> [INSTRUCTIONS FOR THE TASK]:
Will you return, word for word, only the lines from the top of the data below down to and including the one with "Detectores y cámaras de inspección (612, 157)"?

.....

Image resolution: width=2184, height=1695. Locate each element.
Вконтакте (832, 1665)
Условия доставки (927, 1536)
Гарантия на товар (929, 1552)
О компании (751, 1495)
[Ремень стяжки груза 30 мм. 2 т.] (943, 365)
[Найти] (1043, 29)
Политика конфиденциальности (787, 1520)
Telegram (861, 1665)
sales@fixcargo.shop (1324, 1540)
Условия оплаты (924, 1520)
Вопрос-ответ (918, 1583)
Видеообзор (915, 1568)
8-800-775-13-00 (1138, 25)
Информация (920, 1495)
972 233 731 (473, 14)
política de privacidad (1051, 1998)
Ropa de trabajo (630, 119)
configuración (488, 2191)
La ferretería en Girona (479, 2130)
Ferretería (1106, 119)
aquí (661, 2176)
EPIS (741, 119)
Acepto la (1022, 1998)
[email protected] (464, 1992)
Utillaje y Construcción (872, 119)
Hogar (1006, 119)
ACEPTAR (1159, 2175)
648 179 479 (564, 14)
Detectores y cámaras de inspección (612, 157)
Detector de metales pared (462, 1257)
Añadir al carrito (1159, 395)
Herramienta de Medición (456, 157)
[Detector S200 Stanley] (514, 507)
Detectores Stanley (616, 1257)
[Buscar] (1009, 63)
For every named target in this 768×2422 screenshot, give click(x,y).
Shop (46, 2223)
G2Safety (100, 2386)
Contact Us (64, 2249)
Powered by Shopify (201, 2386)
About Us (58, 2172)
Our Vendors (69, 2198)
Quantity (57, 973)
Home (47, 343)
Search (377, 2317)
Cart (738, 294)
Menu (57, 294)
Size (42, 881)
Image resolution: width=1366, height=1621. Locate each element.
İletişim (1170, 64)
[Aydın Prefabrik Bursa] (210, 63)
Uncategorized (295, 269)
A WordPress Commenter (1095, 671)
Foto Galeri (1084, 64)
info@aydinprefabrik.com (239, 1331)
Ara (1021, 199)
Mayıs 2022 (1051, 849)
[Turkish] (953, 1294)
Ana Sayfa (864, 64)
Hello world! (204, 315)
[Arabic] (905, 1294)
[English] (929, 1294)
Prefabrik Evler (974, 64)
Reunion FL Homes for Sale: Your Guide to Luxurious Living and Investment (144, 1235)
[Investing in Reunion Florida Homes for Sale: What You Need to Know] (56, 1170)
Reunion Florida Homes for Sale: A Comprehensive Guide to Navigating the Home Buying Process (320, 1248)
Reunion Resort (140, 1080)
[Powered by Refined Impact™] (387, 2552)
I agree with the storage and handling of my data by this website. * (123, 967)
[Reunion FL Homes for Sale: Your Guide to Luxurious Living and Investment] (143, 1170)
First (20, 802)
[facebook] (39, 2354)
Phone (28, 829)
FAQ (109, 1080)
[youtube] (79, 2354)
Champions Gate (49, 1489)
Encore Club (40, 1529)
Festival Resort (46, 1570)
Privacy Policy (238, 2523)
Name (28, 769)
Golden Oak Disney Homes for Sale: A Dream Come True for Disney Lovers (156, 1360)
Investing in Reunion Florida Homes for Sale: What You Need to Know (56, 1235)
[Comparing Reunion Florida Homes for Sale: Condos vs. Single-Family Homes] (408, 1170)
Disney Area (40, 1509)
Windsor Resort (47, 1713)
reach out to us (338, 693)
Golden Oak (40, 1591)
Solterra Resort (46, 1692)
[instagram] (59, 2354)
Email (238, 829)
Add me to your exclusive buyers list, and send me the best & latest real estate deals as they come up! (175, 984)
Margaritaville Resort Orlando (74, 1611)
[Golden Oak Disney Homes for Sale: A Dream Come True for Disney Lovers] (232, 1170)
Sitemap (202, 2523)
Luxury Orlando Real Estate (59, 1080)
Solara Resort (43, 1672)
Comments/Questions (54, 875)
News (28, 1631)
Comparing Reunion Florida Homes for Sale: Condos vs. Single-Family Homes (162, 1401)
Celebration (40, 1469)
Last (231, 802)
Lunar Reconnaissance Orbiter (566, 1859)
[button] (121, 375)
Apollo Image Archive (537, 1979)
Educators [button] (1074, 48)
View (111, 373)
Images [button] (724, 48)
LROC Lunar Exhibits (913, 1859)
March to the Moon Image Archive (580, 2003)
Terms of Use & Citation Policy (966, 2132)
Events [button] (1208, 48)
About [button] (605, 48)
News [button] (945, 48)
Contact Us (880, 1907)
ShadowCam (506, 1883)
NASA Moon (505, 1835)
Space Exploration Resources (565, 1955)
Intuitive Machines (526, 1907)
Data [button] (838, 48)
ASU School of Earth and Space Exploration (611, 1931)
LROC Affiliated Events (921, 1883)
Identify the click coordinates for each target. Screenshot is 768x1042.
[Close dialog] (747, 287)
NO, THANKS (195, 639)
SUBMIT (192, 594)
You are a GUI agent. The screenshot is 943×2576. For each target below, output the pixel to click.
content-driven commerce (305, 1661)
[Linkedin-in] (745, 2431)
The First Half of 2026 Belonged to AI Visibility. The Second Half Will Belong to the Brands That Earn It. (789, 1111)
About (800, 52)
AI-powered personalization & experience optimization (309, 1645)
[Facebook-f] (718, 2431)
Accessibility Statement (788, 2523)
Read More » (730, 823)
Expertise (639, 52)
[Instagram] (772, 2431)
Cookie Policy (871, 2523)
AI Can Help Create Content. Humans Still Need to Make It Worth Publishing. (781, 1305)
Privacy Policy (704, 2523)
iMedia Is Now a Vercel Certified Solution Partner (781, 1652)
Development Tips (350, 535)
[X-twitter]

.....

> [RESULT]:
Image resolution: width=2184, height=1695. Locate each element.
Вконтакте (832, 1665)
Условия доставки (927, 1536)
Гарантия на товар (929, 1552)
О компании (751, 1495)
[Ремень стяжки груза 30 мм. 2 т.] (943, 365)
[Найти] (1043, 29)
Политика конфиденциальности (787, 1520)
Telegram (861, 1665)
sales@fixcargo.shop (1324, 1540)
Условия оплаты (924, 1520)
Вопрос-ответ (918, 1583)
Видеообзор (915, 1568)
8-800-775-13-00 (1138, 25)
Информация (920, 1495)
972 233 731 (473, 14)
política de privacidad (1051, 1998)
Ropa de trabajo (630, 119)
configuración (488, 2191)
La ferretería en Girona (479, 2130)
Ferretería (1106, 119)
aquí (661, 2176)
EPIS (741, 119)
Acepto la (1022, 1998)
[email protected] (464, 1992)
Utillaje y Construcción (872, 119)
Hogar (1006, 119)
ACEPTAR (1159, 2175)
648 179 479 (564, 14)
Detectores y cámaras de inspección (612, 157)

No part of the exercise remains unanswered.